Exterior of the Lillis Business Complex with the Oregon O on display

Use of University Buildings and Facilities

The university’s buildings and other facilities are built and maintained primarily with the taxes we pay, student tuition, and donations. The university owns and operates these facilities for education and research purposes. When they are not in use, other schools, organizations, or members of the public may be authorized to use certain university facilities by scheduling a room, signing a Facilities Use Agreement, and paying a fee.

Sometimes the university’s facilities are used by both the university and other people or organizations. The university partners with other schools, organizations, or members of the public to host events on campus. If a university department is planning or organizing an event in collaboration with another group, the event might be considered a university event and might not require a Facilities Use Agreement or a fee.

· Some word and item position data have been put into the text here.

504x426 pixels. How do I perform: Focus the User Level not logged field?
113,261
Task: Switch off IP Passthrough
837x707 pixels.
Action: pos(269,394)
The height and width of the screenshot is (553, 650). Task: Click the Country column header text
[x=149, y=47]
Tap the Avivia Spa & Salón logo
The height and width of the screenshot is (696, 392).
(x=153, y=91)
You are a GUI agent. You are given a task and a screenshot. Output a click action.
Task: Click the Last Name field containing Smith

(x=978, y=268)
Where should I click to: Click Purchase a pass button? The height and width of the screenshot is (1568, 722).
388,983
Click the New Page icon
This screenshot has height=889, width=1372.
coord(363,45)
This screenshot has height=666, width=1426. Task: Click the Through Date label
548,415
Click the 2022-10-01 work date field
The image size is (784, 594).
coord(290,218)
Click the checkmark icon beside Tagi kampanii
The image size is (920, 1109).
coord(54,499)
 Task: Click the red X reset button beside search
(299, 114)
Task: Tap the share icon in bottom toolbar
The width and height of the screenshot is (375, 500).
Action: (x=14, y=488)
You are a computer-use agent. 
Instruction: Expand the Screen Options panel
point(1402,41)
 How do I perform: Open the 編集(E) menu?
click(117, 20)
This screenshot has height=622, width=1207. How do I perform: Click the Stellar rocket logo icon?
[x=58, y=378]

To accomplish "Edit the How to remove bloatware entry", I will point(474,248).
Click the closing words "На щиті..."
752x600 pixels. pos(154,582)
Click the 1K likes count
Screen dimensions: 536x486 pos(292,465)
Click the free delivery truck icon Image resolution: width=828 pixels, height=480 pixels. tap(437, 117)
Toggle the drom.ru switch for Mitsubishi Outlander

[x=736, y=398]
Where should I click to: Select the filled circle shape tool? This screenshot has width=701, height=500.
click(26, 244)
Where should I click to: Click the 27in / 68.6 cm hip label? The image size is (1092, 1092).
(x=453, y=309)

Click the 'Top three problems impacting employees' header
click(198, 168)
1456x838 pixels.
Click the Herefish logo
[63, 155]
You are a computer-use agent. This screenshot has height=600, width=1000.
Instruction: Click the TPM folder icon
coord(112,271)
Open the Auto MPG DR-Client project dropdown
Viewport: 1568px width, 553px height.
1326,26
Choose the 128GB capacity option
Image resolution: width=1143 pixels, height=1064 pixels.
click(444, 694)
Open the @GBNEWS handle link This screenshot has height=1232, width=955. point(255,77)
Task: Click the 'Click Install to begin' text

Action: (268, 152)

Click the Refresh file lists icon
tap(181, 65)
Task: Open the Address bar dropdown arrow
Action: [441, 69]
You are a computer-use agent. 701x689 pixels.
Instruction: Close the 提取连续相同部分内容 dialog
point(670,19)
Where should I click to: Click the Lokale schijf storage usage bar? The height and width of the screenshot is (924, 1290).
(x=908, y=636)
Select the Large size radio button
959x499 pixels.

University departments and employees might be allowed to use university facilities for university meetings and events at a discount or for free. However, university employees are not allowed to use their positions to get discounted or free use of university facilities for their own personal activities. This means that if a professor is personally involved in an organization unrelated to the professor’s university responsibilities, the professor may not use their university position to get free or discounted access to university spaces for the outside organization.

Example: A law professor has an interest in helping a local architecture firm.  He serves on its board and assists in planning events and setting priorities for the group.  He also occasionally participates in the firm’s work.  The university has no formal relationship with the firm.  The professor does not consider the firm to be part of the professor’s teaching, scholarly research, or service. The professor has access to a meeting room on campus. While the firm would ordinarily have to pay to rent the room, the professor wants to let the firm use the room for a meeting, where students are not invited, at no cost.  

Is this a problem?  Yes.  The professor’s decision to let the firm use a university space for free raises multiple ethical concerns. The professor is letting a private organization use a valuable public building, maintained with tuition and taxe dollars, without any compensation to UO. In addition, the professor’s decision doles out financial favors based on access the professor has by virtue of their UO position, which constitutes the prohibited use of official postion. Also, the professor’s position on both sides of this transaction, as an employee for the university and a board member who may stand to personally benefit from providing discounts to the firm, could be a conflict of interest.

Even though the professor can't reserve the room for free, the university can still allow the firm to use space in its buildings. The firm can schedule a space, sign a Facilities Use Agreement, and pay the standard rate for third parties, just like any other outside entity could do.